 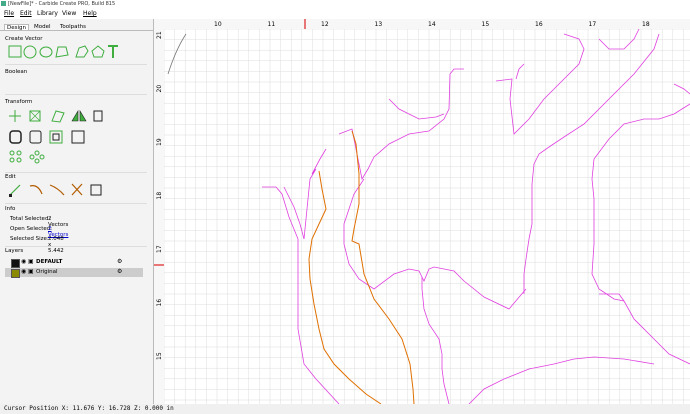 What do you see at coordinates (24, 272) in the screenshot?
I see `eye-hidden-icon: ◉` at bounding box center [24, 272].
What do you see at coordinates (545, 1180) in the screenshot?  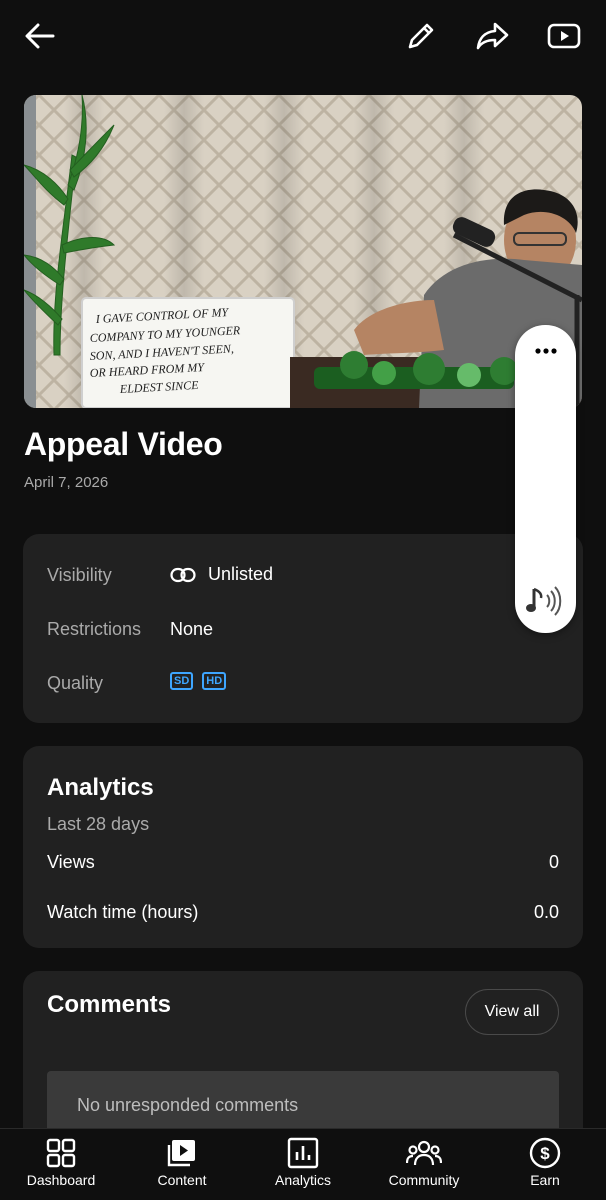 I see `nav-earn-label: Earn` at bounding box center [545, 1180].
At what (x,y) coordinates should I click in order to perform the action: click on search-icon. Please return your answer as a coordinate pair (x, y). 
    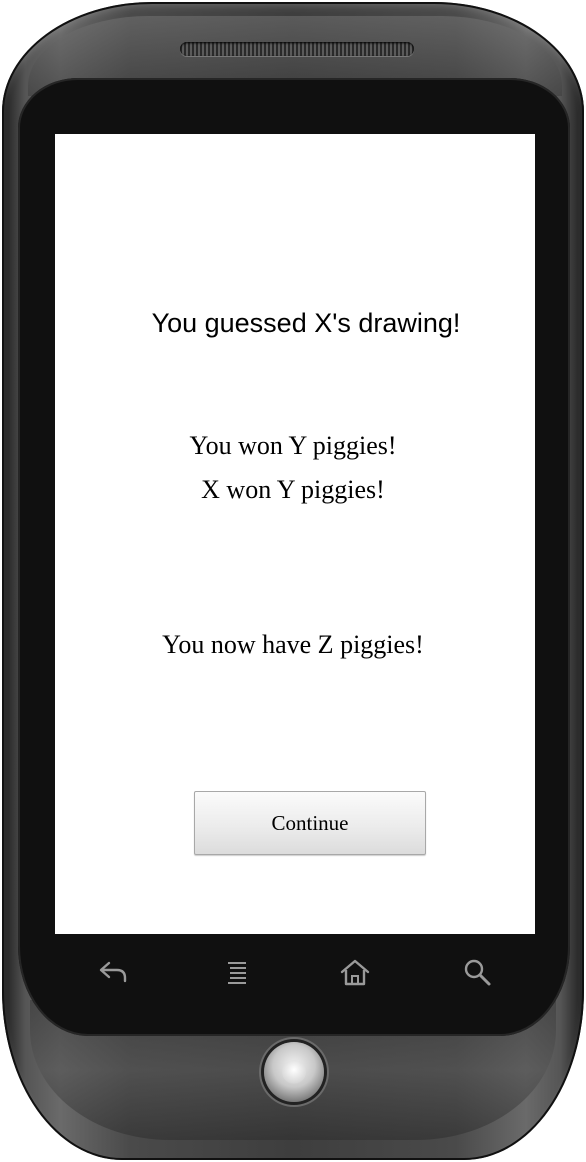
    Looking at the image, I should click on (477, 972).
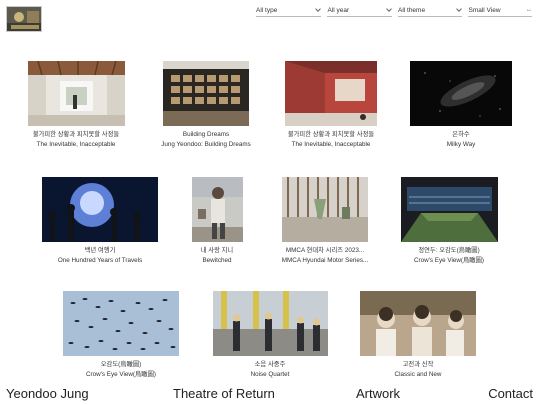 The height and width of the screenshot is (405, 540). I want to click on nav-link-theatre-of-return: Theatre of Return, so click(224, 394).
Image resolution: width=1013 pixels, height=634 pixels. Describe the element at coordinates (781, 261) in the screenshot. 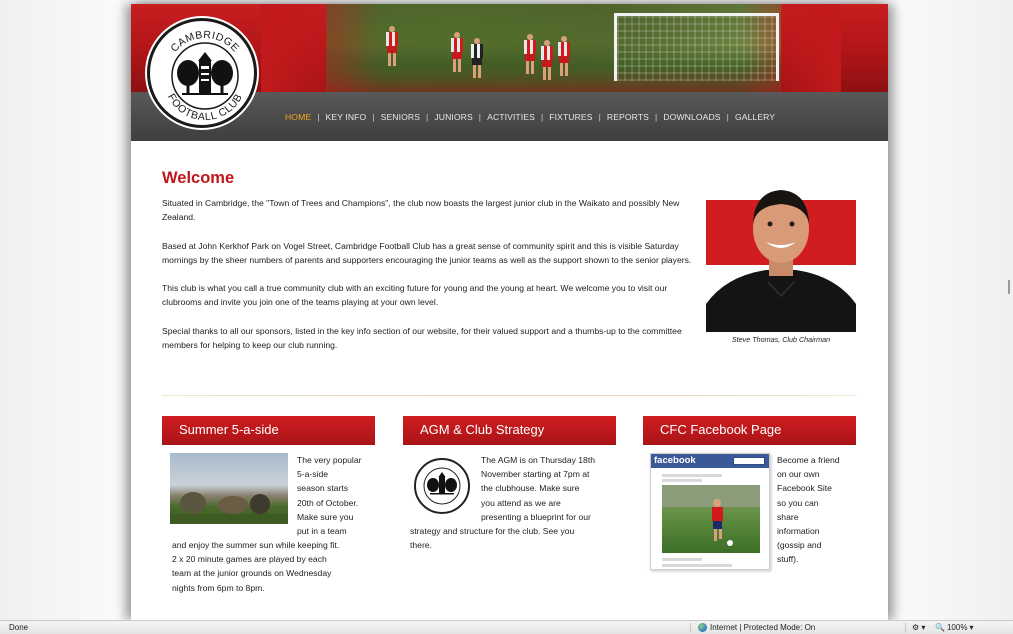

Exercise details —
Revise the stretch of records from the line containing "At what (x,y)" through the line containing "The height and", replacing "coordinate pair" with "coordinate tuple" and keeping everything else unchanged. Omit the pictures from your answer.

Answer for the task —
At what (x,y) coordinates should I click in order to perform the action: click on search-icon. Please return your answer as a coordinate tuple (x, y). 
    Looking at the image, I should click on (477, 972).
 The height and width of the screenshot is (405, 540). I want to click on nav-link-theatre-of-return: Theatre of Return, so click(224, 394).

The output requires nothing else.